FAQ — Arcade commerciale à Genève
Quels sont les meilleurs quartiers pour une arcade commerciale à Genève ?
Le CBD (Rues-Basses, Croix-d’Or, Rue du Mont-Blanc) reste le plus recherché mais le plus tendu. Les quartiers en développement comme Plainpalais/Jonction, Eaux-Vives ou Belle-Terre à Thônex offrent des opportunités intéressantes pour les commerces de proximité, avec un potentiel de croissance lié à la densification résidentielle.
Quelles autorisations sont nécessaires pour ouvrir une arcade commerciale à Genève ?
Selon l’activité : inscription au Registre du commerce, autorisation d’exploiter et patente du PCTN pour la restauration, validation HACCP par le SCAV pour les denrées alimentaires, autorisation de construire (OAC) pour les travaux, et validation des plans par l’OCIRT pour les postes de travail.
Faut-il louer ou acheter son local commercial à Genève ?
La location convient aux concepts nécessitant de la flexibilité ou dépendant d’une franchise. L’achat en PPE est recommandé pour les activités stables (cabinets médicaux, études) dont la pérennité de l’emplacement est essentielle et qui souhaitent bénéficier de la valorisation foncière à long terme.
Quel est le délai entre la signature d’un bail et l’ouverture d’un commerce à Genève ?
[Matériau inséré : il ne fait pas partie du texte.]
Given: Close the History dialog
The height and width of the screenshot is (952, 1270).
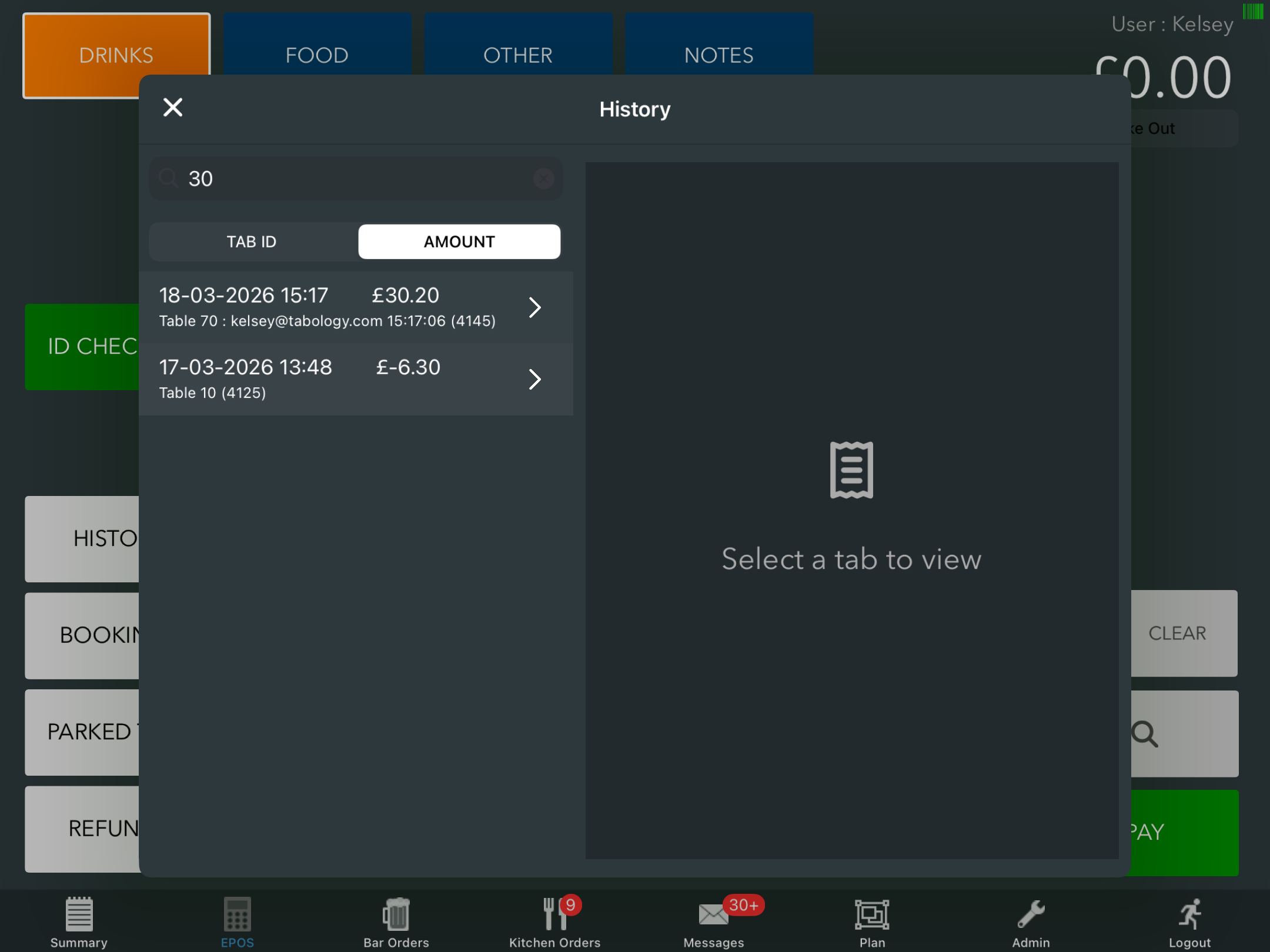Looking at the screenshot, I should [x=173, y=108].
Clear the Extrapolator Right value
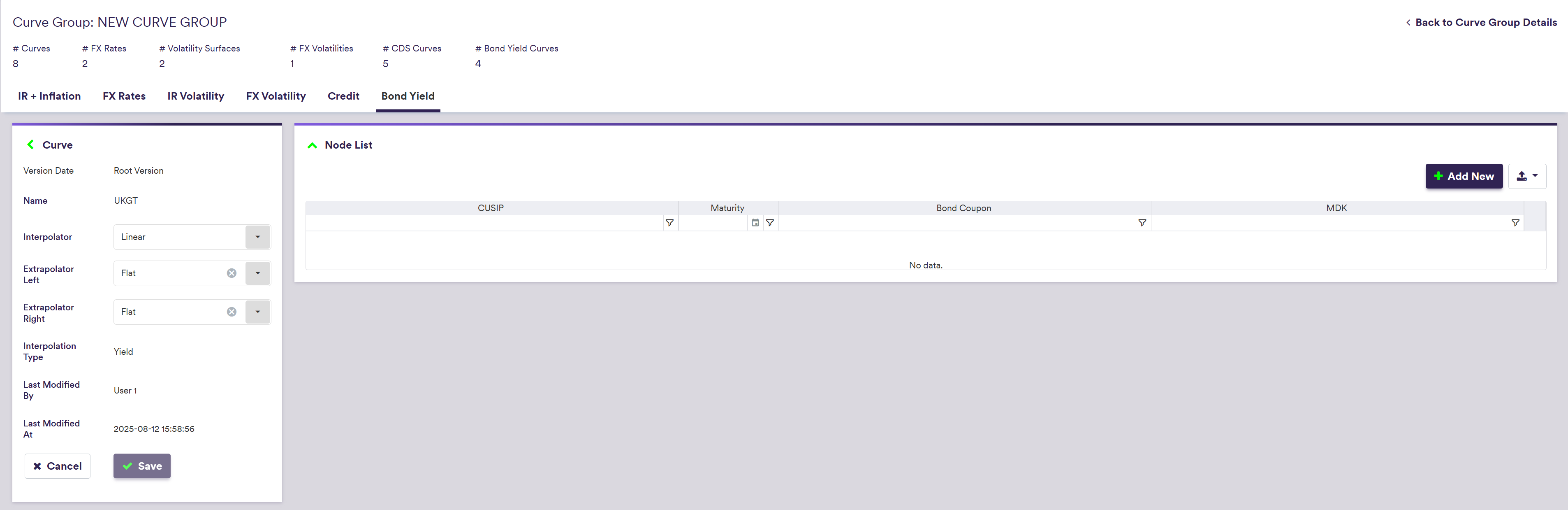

Il faut prévoir au moins 6 mois entre la signature du contrat et l’ouverture publique, pour l’instruction de l’autorisation de construire, la validation des plans par l’OCIRT et l’obtention des patentes auprès du PCTN.
Qu’est-ce qui se passe si je reprends un fonds de commerce existant ?
La cession du bail nécessite le consentement écrit du bailleur (art. 263 CO), et tous les contrats de travail en cours sont automatiquement transférés au repreneur (art. 333 CO). Une due diligence est indispensable pour vérifier les obligations héritées (LPP, ancienneté, vacances).
Quelles sont les opportunités commerciales à l’écoquartier Belle-Terre (Thônex) ?
Le quartier, qui comptera plus de 6’000 habitants d’ici 2034, manque encore d’une épicerie zéro déchet, d’une boucherie ou poissonnerie de qualité, de services artisanaux (cordonnerie, pressing écologique), d’un café-coworking et de buvettes associatives en circuit court.